Now that you have your Swarm cluster configured, you’ll overlay the container network that the application containers will be part of. Overlay a container network on the cluster

All containers that are part of the voting application belong to a container network called mynet. This will be an overlay network that allows all application containers to easily communicate irrespective of the underlying network that each node is on. Step 1: Create the network

You can create the network and join the containers from any node in your VPC that is running Docker Engine. However, best practice when using Docker Swarm is to execute commands from the manager node, as this is where all management tasks happen.

Open a terminal on your manager node.

Create the overlay network with the docker network command

$ sudo docker network create –driver overlay mynet

An overlay container network is visible to all Docker daemons that use the same discovery backend. As all Swarm nodes in your environment are configured to use the Consul discovery service at consul://192.168.33.11:8500, they all should see the new overlay network. Verify this with the next step.

Log onto each node in your Swarm cluster and verify the mynet network is running.

$ sudo docker network ls NETWORK ID NAME DRIVER 72fa20d0663d mynet overlay bd55c57854b8 host host 25e34427f6ff bridge bridge 8eee5d2130ab none null

You should see an entry for the mynet network using the overlay driver as shown above.

Step 2: Review your work

The diagram below shows the complete cluster configuration including the overlay container network, mynet. The mynet is shown as red and is available to all Docker hosts using the Consul discovery backend. Later in the procedure you will connect containers to this network.

Note: The swarm and consul containers on the manager node are not attached to the mynet overlay network.
* * *
Requirements:
Continue the Docker Swarm overlay network text from its last sentence. The lines that come next are separate material, not part of the Docker overlay network text.
* * *
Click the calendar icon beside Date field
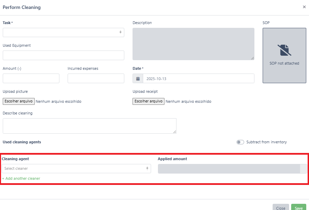This screenshot has width=309, height=210. 138,79
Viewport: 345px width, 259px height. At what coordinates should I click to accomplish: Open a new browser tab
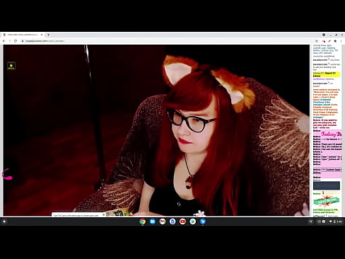[x=48, y=35]
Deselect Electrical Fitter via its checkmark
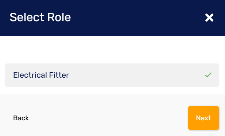Screen dimensions: 225x136 pyautogui.click(x=208, y=75)
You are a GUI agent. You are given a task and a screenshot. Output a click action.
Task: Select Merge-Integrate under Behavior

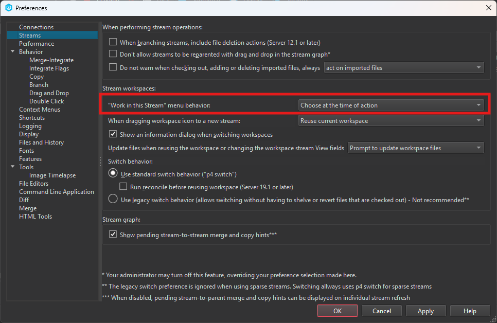[51, 60]
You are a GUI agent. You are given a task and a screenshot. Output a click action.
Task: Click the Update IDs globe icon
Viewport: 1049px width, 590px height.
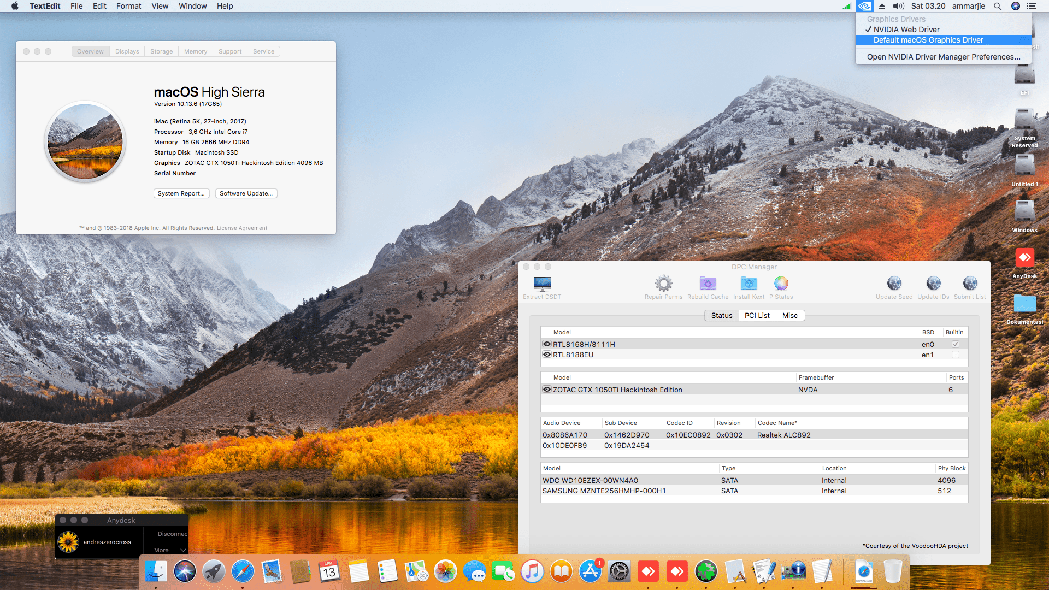[x=933, y=284]
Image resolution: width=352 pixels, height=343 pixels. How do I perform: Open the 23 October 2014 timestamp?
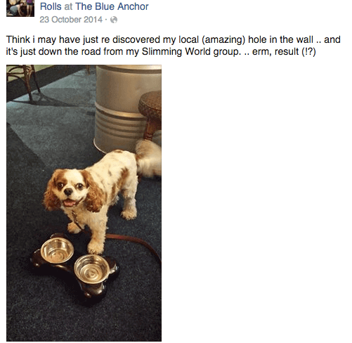71,20
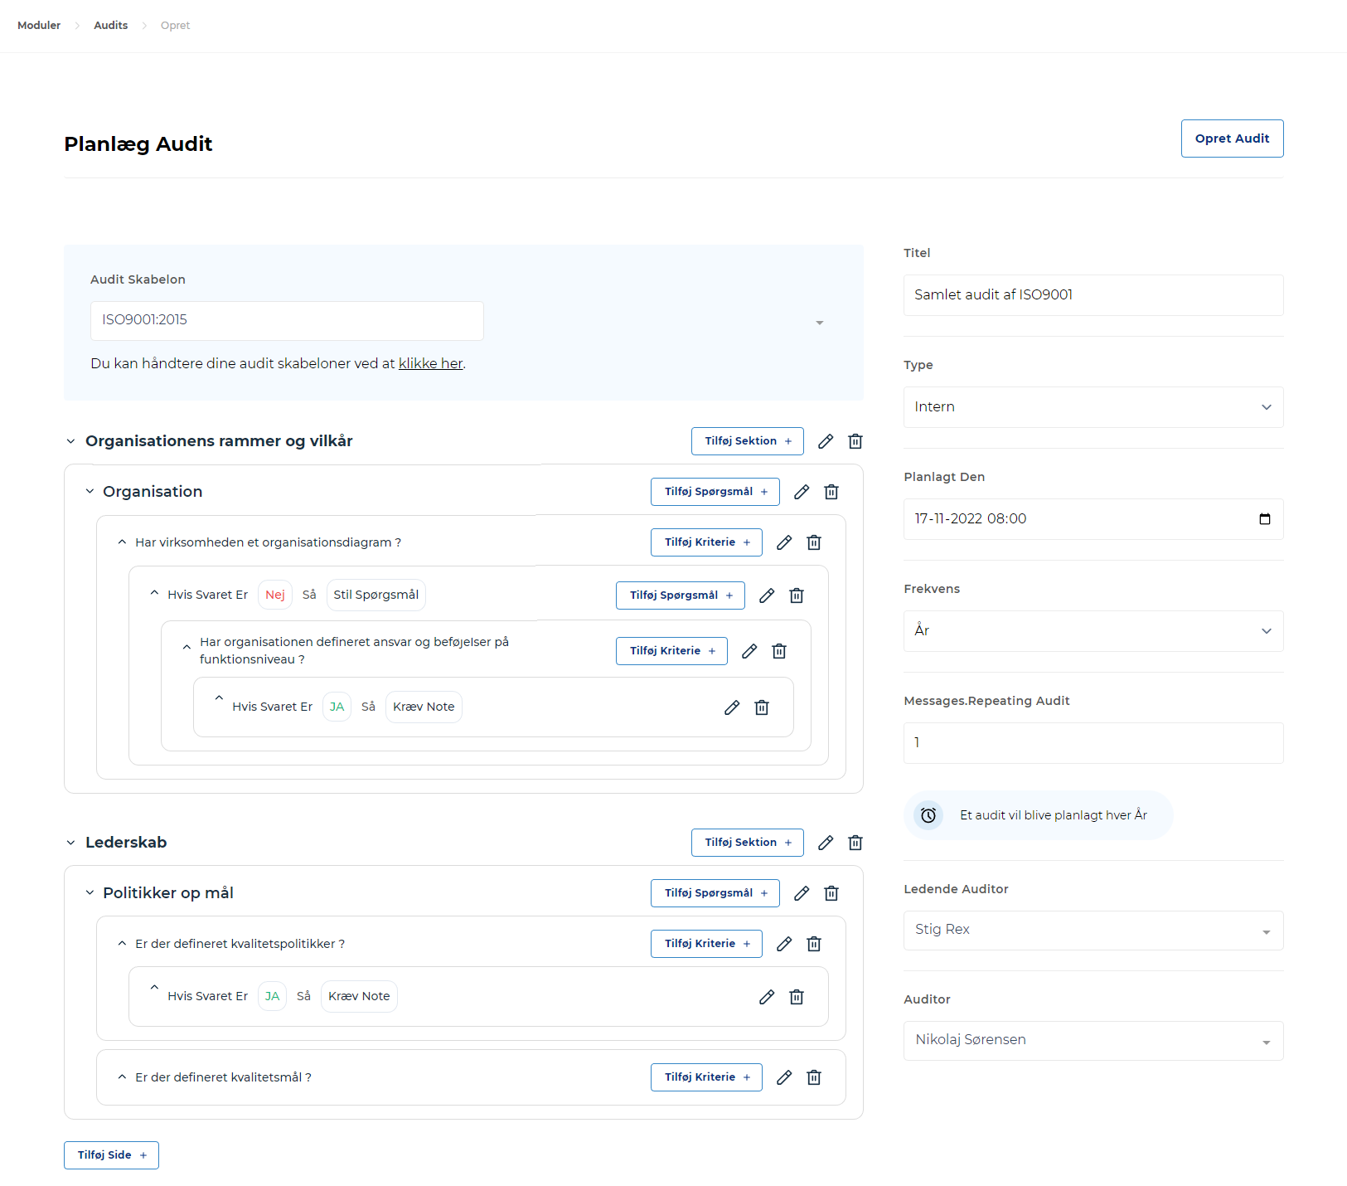The width and height of the screenshot is (1347, 1186).
Task: Open Moduler from the breadcrumb
Action: (38, 25)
* * *
Response for this exercise:
Your cluster is now built and you are ready to build and run your application on it. Deploy the voting application

Now it’s time to configure the application.

Some of the containers in the application are launched from custom images you must build. Others are launched form existing images pulled directly from Docker Hub. Deploying the application requires that you:

Understand the custom images Build custom images Pull stock images from Docker Hub Launch application containers

Step 1: Understand the custom images

The list below shows which containers use custom images and which do not:

Web containers: custom built image Worker containers: custom built image Results containers: custom built image Load balancer container: stock image (ehazlett/interlock) Redis containers: stock image (official redis image) Postgres (PostgreSQL) containers: stock image (official postgres image)

All custom built images are built using Dockerfile’s pulled from the application’s public GitHub repository.

Log into the Swarm manager node.

Clone the application’s GitHub repo

$ sudo git clone https://github.com/docker/swarm-microservice-demo-v1

This command creates a new directory structure inside of your working directory. The new directory contains all of the files and folders required to build the voting application images.

The AWS directory contains the cloudformation.json file used to deploy the EC2 instances. The Vagrant directory contains files and instructions required to deploy the application using Vagrant. The results-app, vote-worker, and web-vote-app directories contain the Dockerfiles and other files required to build the custom images for those particular components of the application.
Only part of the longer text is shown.